Find the Best Location
Once you have a list of compatible brands to host you, narrow down your list based on location. The right location depends on a lot of factors including who your customers are, where they live, hang out, and how they get around.
You want to make it easy for the right customers to get to you, and you also want to choose a location that will help your audience grow. That means a location with ample foot traffic will produce the best results for your business. You should also consider locations where the flow of foot traffic varies with the seasons. For example, the boardwalk is bustling in August, but if you sell winter hats, it’s probably not the best location for your pop-in store.
Another thing to consider is parking and accessibility. If your customers drive everywhere, you’ll need a location with plenty of parking.
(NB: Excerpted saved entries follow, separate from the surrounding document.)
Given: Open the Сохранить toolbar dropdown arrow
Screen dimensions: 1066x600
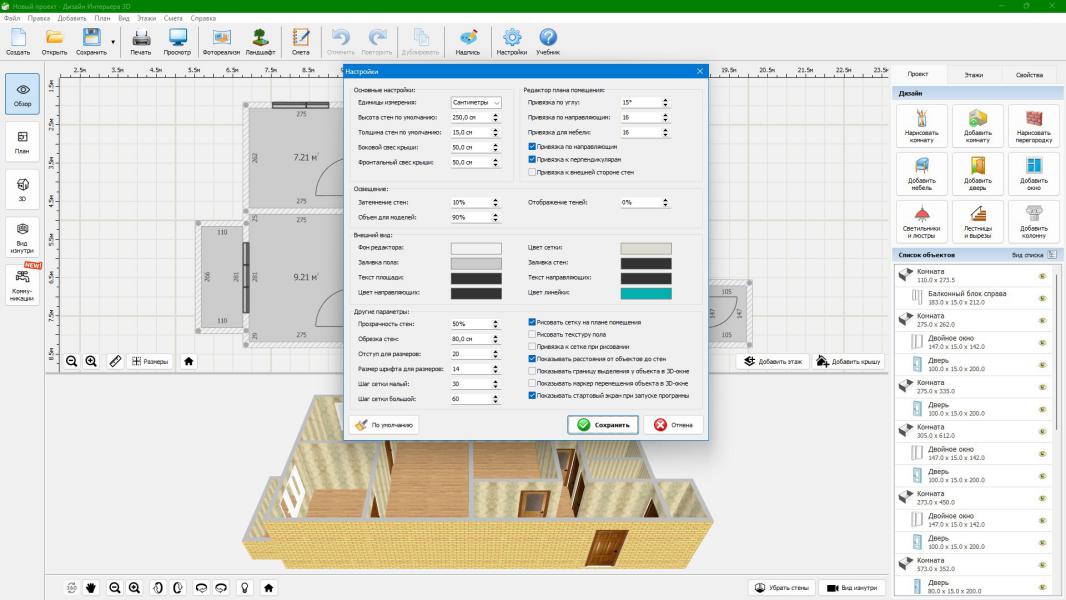Looking at the screenshot, I should (113, 42).
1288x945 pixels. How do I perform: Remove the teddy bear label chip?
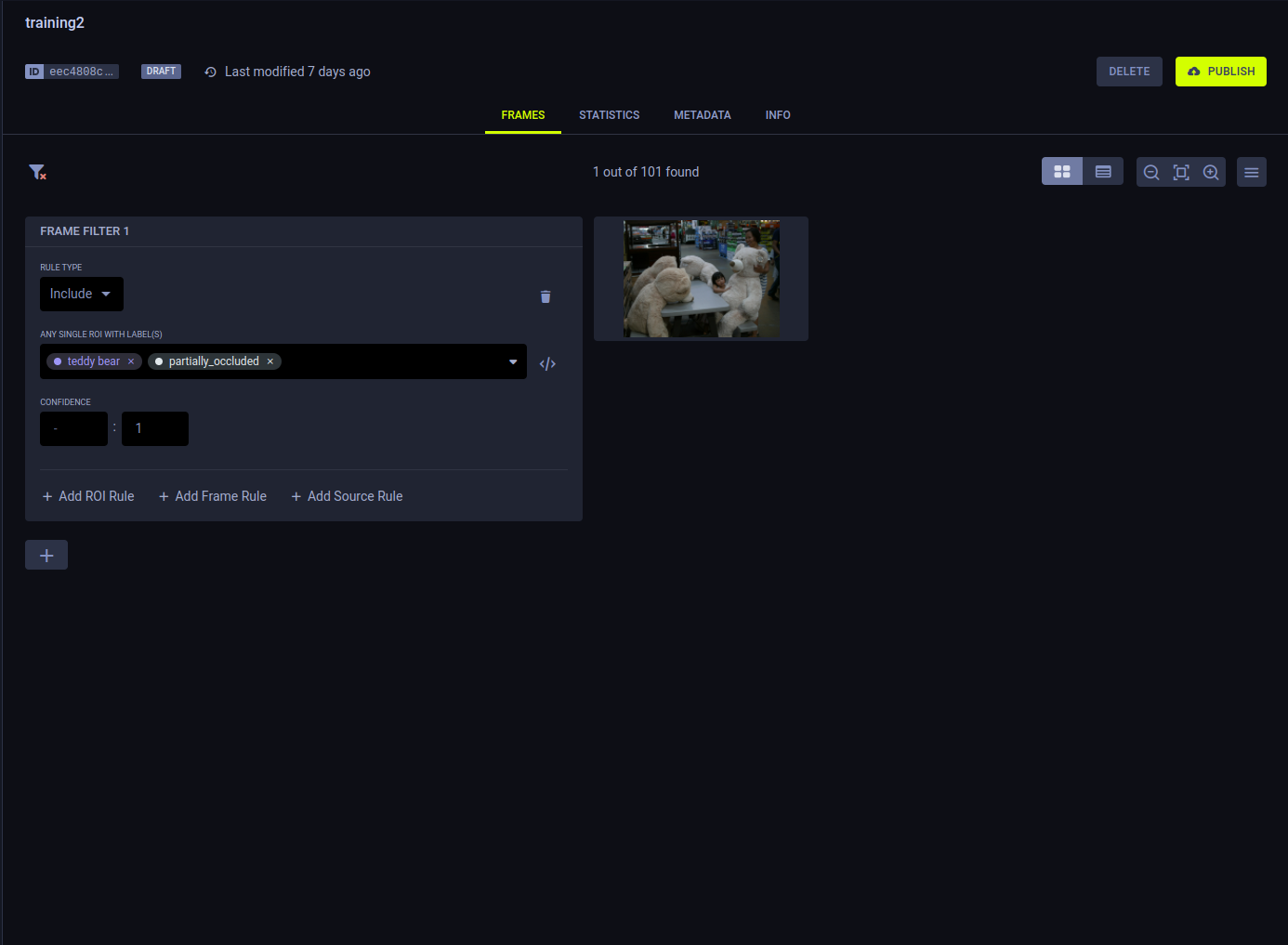131,361
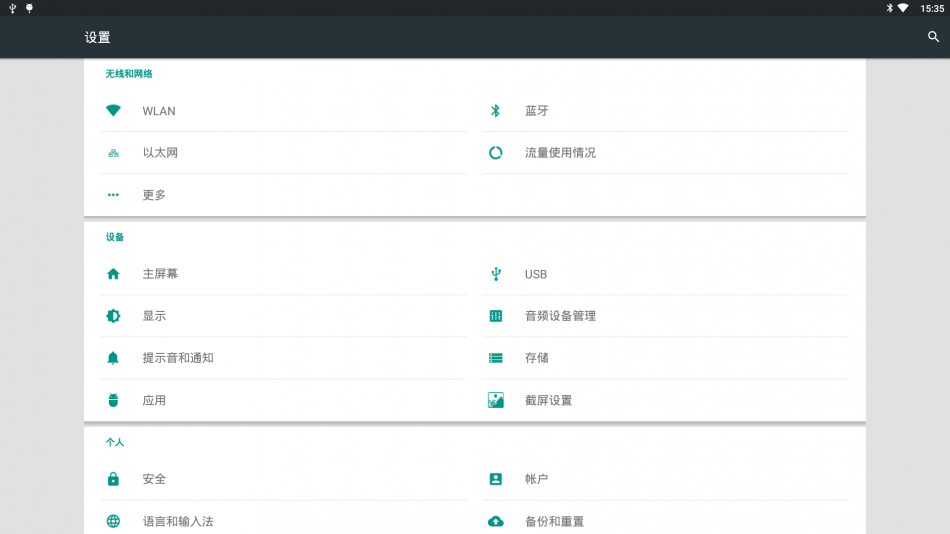This screenshot has width=950, height=534.
Task: Tap the WLAN wifi icon
Action: click(x=113, y=110)
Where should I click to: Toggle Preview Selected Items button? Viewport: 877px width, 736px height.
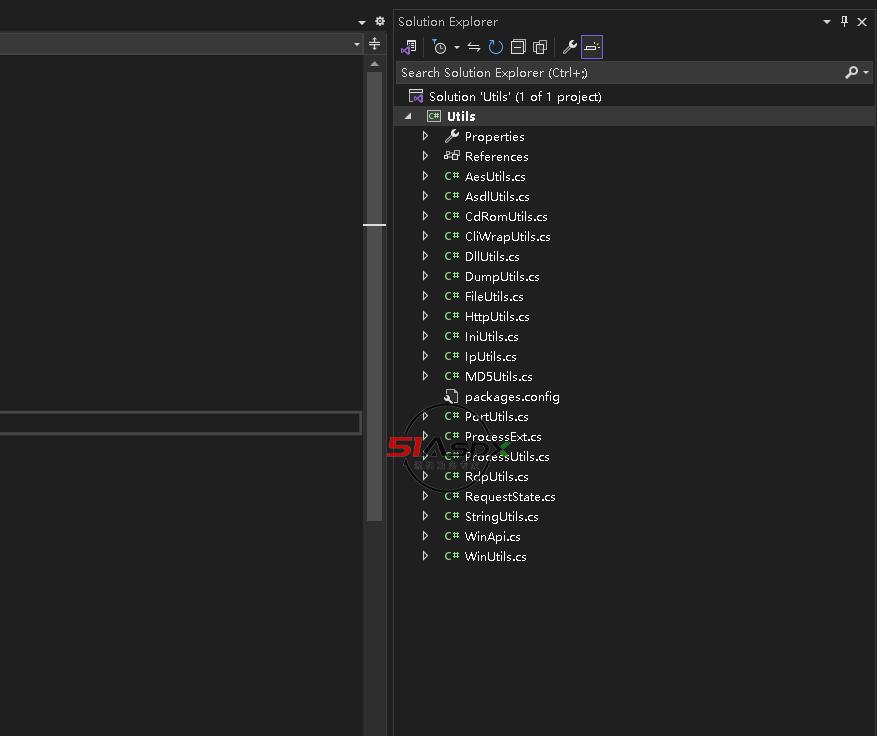(x=592, y=47)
If they take public transportation, you’ll want a location that’s close to bus and subway stops.
Create a Sense of Urgency and Exclusivity
One of the reasons non-traditional retail setups like pop-up and pop-in stores are so effective is their ephemerality. They only exist (in a particular location or at all) for a fleeting period of time. Only a certain number of people will be able to shop there, and that lends pop-in shops a sense of exclusivity. They’re a novelty.
To make the most of your limited run, your marketing should really emphasize the urgency and exclusivity of your pop-in store. Consider running a temporary sale for those who buy in person (versus online) to add to the exclusivity, and make a point of publicizing how long your pop-in will be open.
Make It an Experience
As large retailers scramble for a way to give in-store shopping its own unique value proposition, many of them are working to turn brick-and-mortar shopping into an immersive experience. If you’re taking an ecommerce brand into the retail habitat, you have an opportunity to create a completely new experience for customers shopping with you.
Decorate your new pop-in store to the nines and make the space feel like your brand. Just because it’s a temporary investment, doesn’t mean you shouldn’t go all in. Consider hosting an event that encourages customers to stop and stay awhile.
FURTHER READING: Read more about how to create a cohesive customer experience for customers shopping online and in-store.
Is a Pop-In Store Right for Your Business?
Pop-in stores — like any other sales channel — aren’t for everyone. Some brands thrive online and stagnate in a physical retail space. Some products are too large or complicated to lend themselves to a pop-in installation.
But a pop-in can be a powerful tool to reach new customers and grow sales. That’s why it’s worth looking into opening a pop-in store if you’re:
- Considering opening a brick-and-mortar store of your own,
- Trying to break into a new local market, or
- Wanting to tap into an established and engaged segment.